_WHAT THE TASK REQUIRES_
All that is asked is a faithful reproduction of the entries.

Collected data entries
--------

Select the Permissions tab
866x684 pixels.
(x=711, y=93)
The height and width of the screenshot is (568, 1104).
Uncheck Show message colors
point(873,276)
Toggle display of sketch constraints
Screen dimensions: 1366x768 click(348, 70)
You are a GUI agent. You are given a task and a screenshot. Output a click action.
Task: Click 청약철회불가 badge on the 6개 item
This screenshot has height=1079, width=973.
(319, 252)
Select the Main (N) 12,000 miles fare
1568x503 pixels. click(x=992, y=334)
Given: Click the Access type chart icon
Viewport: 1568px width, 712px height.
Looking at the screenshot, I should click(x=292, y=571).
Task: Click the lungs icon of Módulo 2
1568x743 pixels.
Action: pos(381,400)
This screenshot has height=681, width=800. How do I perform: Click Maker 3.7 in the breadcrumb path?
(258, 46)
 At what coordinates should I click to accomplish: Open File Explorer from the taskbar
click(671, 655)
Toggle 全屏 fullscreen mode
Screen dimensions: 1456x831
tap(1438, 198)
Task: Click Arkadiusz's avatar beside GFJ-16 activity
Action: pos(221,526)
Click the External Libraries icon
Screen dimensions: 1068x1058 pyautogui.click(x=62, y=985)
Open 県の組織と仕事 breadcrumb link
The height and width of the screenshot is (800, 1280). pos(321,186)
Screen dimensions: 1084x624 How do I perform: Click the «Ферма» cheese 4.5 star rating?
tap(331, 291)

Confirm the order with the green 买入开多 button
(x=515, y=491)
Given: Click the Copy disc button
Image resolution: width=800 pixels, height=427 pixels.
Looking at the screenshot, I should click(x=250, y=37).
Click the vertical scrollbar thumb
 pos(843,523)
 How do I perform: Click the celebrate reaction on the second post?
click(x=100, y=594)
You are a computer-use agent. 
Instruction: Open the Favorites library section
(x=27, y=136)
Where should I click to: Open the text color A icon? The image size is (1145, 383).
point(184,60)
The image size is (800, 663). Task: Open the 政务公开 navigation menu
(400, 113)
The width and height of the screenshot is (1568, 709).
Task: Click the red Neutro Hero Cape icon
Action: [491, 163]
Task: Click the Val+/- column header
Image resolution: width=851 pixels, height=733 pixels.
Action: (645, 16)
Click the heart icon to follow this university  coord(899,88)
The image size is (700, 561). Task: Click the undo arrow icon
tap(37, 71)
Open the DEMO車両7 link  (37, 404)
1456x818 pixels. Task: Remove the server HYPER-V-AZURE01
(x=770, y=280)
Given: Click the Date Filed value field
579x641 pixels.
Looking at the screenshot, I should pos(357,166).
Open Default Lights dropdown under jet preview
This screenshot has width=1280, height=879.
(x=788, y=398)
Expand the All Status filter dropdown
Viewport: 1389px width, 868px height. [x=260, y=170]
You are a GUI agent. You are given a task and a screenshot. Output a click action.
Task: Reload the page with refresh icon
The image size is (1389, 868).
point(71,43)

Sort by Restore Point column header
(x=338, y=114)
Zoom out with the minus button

--------

_ANSWER BELOW_
Select the Permissions tab
866x684 pixels.
(x=711, y=93)
The height and width of the screenshot is (568, 1104).
Uncheck Show message colors
point(873,276)
Toggle display of sketch constraints
Screen dimensions: 1366x768 click(348, 70)
You are a GUI agent. You are given a task and a screenshot. Output a click action.
Task: Click 청약철회불가 badge on the 6개 item
This screenshot has height=1079, width=973.
(319, 252)
Select the Main (N) 12,000 miles fare
1568x503 pixels. click(x=992, y=334)
Given: Click the Access type chart icon
Viewport: 1568px width, 712px height.
Looking at the screenshot, I should click(x=292, y=571).
Task: Click the lungs icon of Módulo 2
1568x743 pixels.
Action: pos(381,400)
This screenshot has height=681, width=800. How do I perform: Click Maker 3.7 in the breadcrumb path?
(258, 46)
 At what coordinates should I click to accomplish: Open File Explorer from the taskbar
click(671, 655)
Toggle 全屏 fullscreen mode
Screen dimensions: 1456x831
tap(1438, 198)
Task: Click Arkadiusz's avatar beside GFJ-16 activity
Action: pos(221,526)
Click the External Libraries icon
Screen dimensions: 1068x1058 pyautogui.click(x=62, y=985)
Open 県の組織と仕事 breadcrumb link
The height and width of the screenshot is (800, 1280). pos(321,186)
Screen dimensions: 1084x624 How do I perform: Click the «Ферма» cheese 4.5 star rating?
tap(331, 291)

Confirm the order with the green 买入开多 button
(x=515, y=491)
Given: Click the Copy disc button
Image resolution: width=800 pixels, height=427 pixels.
Looking at the screenshot, I should click(x=250, y=37).
Click the vertical scrollbar thumb
 pos(843,523)
 How do I perform: Click the celebrate reaction on the second post?
click(x=100, y=594)
You are a computer-use agent. 
Instruction: Open the Favorites library section
(x=27, y=136)
Where should I click to: Open the text color A icon? The image size is (1145, 383).
point(184,60)
The image size is (800, 663). Task: Open the 政务公开 navigation menu
(400, 113)
The width and height of the screenshot is (1568, 709).
Task: Click the red Neutro Hero Cape icon
Action: [491, 163]
Task: Click the Val+/- column header
Image resolution: width=851 pixels, height=733 pixels.
Action: (645, 16)
Click the heart icon to follow this university  coord(899,88)
The image size is (700, 561). Task: Click the undo arrow icon
tap(37, 71)
Open the DEMO車両7 link  (37, 404)
1456x818 pixels. Task: Remove the server HYPER-V-AZURE01
(x=770, y=280)
Given: Click the Date Filed value field
579x641 pixels.
Looking at the screenshot, I should pos(357,166).
Open Default Lights dropdown under jet preview
This screenshot has width=1280, height=879.
(x=788, y=398)
Expand the All Status filter dropdown
Viewport: 1389px width, 868px height. [x=260, y=170]
You are a GUI agent. You are given a task and a screenshot. Output a click action.
Task: Reload the page with refresh icon
The image size is (1389, 868).
point(71,43)

Sort by Restore Point column header
(x=338, y=114)
Zoom out with the minus button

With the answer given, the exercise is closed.